Supplied text:

Attached files

file filename
EX-99.1 - EXHIBIT 99.1 - Teledyne Bolt, Inc.v388305_ex99-1.htm
EX-2.1 - EXHIBIT 2.1 - Teledyne Bolt, Inc.v388305_ex2-1.htm

 

UNITED STATES

SECURITIES AND EXCHANGE COMMISSION

Washington, D.C. 20549

 

 

 

FORM 8-K

 

CURRENT REPORT

 

Pursuant to Section 13 or 15(d) of the

Securities Exchange Act of 1934

 

Date of Report (Date of earliest event reported): September 3, 2014

 

BOLT TECHNOLOGY CORPORATION
(Exact name of registrant as specified in its charter)

 

Connecticut   001-12075   06-0773922

(State or other jurisdiction

of incorporation)

 

(Commission

File Number)

 

(IRS Employer

Identification No.)

 

Four Duke Place, Norwalk, Connecticut   06854
(Address of principal executive office)   (Zip Code)
     
Registrant’s telephone number, including area code    (203) 853-0700

 

Not applicable
(Former name or former address, if changed since last report)

Written task 1: Please lay out the listing below as a numbered list, starting at the line that contains "5 Brothers (378, 153)" and ending at the last line of the listing. Skip blank lines and leave out the pictures.

Extracted material:
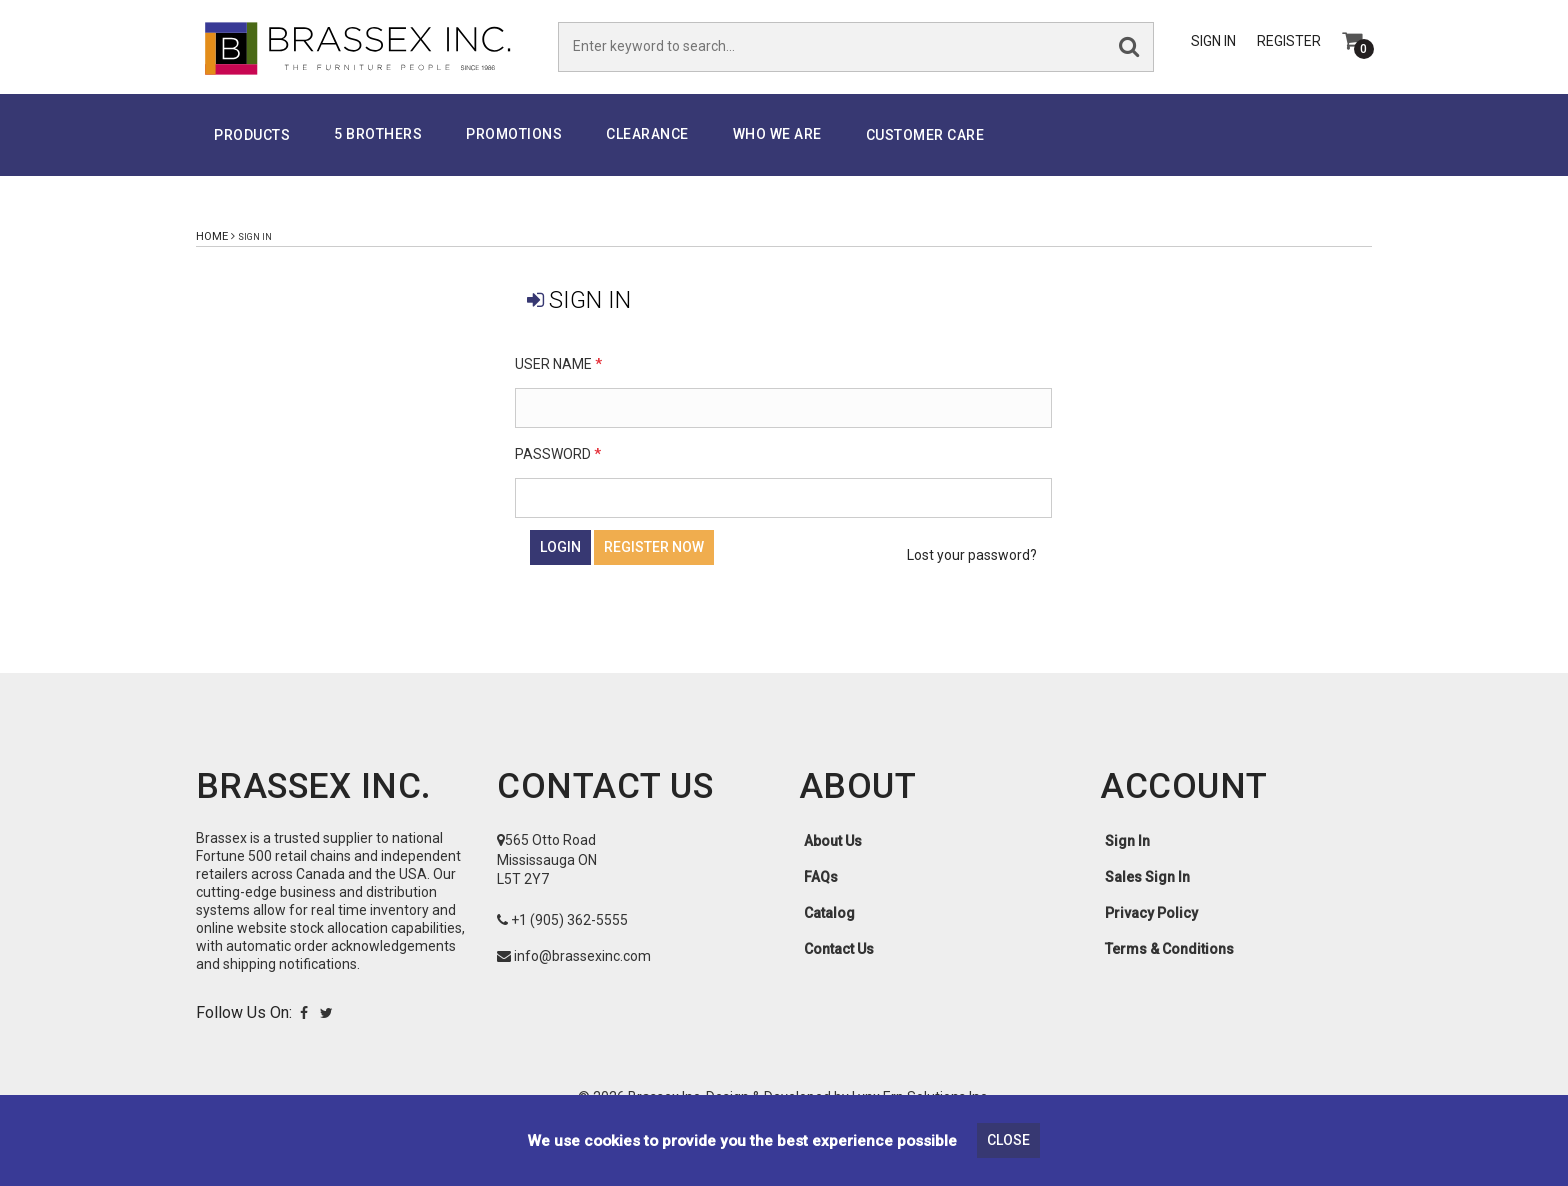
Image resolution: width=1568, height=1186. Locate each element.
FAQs (821, 896)
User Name (558, 383)
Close (1008, 1140)
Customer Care (925, 154)
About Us (833, 860)
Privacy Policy (1151, 932)
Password (558, 473)
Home (212, 255)
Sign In (1213, 51)
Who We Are (777, 153)
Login (560, 566)
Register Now (654, 566)
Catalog (829, 932)
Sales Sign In (1147, 896)
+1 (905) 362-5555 (569, 939)
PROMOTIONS (514, 153)
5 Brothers (378, 153)
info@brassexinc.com (582, 975)
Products (252, 154)
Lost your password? (972, 574)
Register (1289, 51)
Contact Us (839, 968)
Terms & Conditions (1169, 968)
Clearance (647, 153)
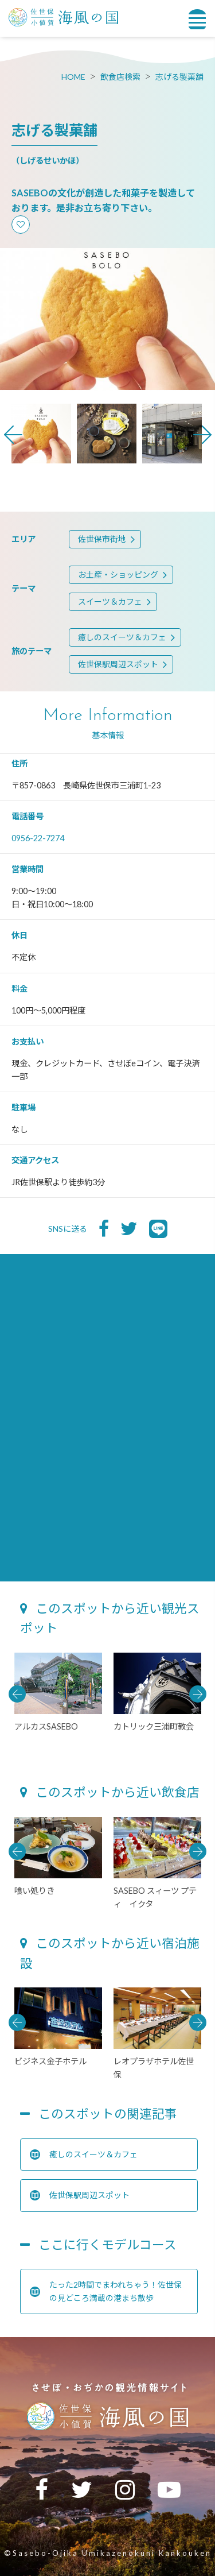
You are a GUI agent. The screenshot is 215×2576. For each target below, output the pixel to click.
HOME (73, 77)
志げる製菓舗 (179, 77)
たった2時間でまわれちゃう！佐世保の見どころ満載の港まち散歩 (106, 2291)
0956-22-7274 (37, 838)
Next (202, 435)
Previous (13, 435)
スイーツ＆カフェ (110, 601)
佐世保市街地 (102, 539)
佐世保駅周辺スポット (118, 664)
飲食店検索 (120, 77)
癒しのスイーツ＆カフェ (122, 637)
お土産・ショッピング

Written task 2:
Answer these from the Form 8-K above, one answer per line.
(a) What is the date of report?
(b) What telephone number is given for the registrant?
(c) What is the address of the principal executive office?

Exercise result 1:
1. 5 Brothers (378, 153)
2. info@brassexinc.com (582, 975)
3. Products (252, 154)
4. Lost your password? (972, 574)
5. Register (1289, 51)
6. Contact Us (839, 968)
7. Terms & Conditions (1169, 968)
8. Clearance (647, 153)
9. You are a GUI agent. The screenshot is 215×2576. For each target below, output the pixel to click.
10. HOME (73, 77)
11. 志げる製菓舗 (179, 77)
12. たった2時間でまわれちゃう！佐世保の見どころ満載の港まち散歩 (106, 2291)
13. 0956-22-7274 (37, 838)
14. Next (202, 435)
15. Previous (13, 435)
16. スイーツ＆カフェ (110, 601)
17. 佐世保市街地 (102, 539)
18. 佐世保駅周辺スポット (118, 664)
19. 飲食店検索 (120, 77)
20. 癒しのスイーツ＆カフェ (122, 637)
21. お土産・ショッピング

Exercise result 2:
(a) September 3, 2014
(b) (203) 853-0700
(c) Four Duke Place, Norwalk, Connecticut 06854